* _Document passage_:
────────────────────

# Lost My NTL Remote



## Caroline123 (28 Nov 2006)

Hi, 

This probably sounds silly  , but I've lost my NTL remote. Or more likely, my 2 year old probably binned it without me realising?! 

Anyways, trying to get through to NTL is a joke - you're just left waiting and waiting every time you ring!!!

Is there anywhere else to get an NTL remote? I'd rather pay for the remote than keep paying for phone credit just to stay on hold!!


----------



## DrMoriarty (28 Nov 2006)

[broken link removed]?


----------



## askalot (29 Nov 2006)

I know someone who had to replace a broken one; NTL charged €25.


----------



## r2d2 (29 Nov 2006)

Caroline123 said:


> Hi,
> 
> This probably sounds silly  , but I've lost my NTL remote. Or more likely, my 2 year old probably binned it without me realising?!
> 
> ...


 
Caroline,

Call 245 8200, ask for Marie on reception, explain what's happened and you should be able to pick one up F.O.C. from their reception in Eastpoint.....Just don't tell her r2d2 gave you her name !


----------



## TarfHead (29 Nov 2006)

r2d2 said:


> Caroline,
> 
> Call 245 8200, ask for Marie on reception, explain what's happened and you should be able to pick one up F.O.C. from their reception in Eastpoint.....Just don't tell her r2d2 gave you her name !

────────────────────

* _Dataset extract_:
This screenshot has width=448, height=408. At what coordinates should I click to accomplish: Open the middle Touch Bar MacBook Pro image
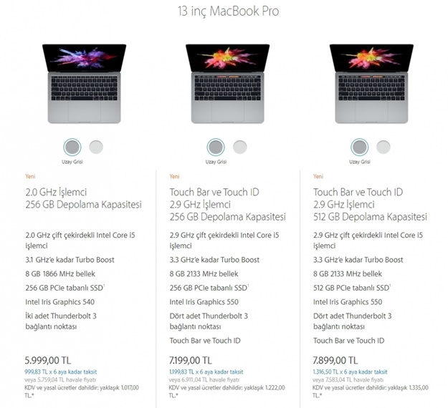coord(228,84)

────────────────────

* _Task to complete_: For the forum thread about a lost NTL remote, say whether each statement agrees with it, answering yes or no and quoting the words that decide it: (a) The first poster thinks a two-year-old may have thrown the remote away. (b) askalot mentions someone who replaced a lost remote. (c) r2d2 advises asking for Marie on reception. The listing is separate material and has no connection to the forum thread.

* _Reply_:
(a) Yes: "my 2 year old probably binned it without me realising"
(b) No: "I know someone who had to replace a broken one"
(c) Yes: "ask for Marie on reception"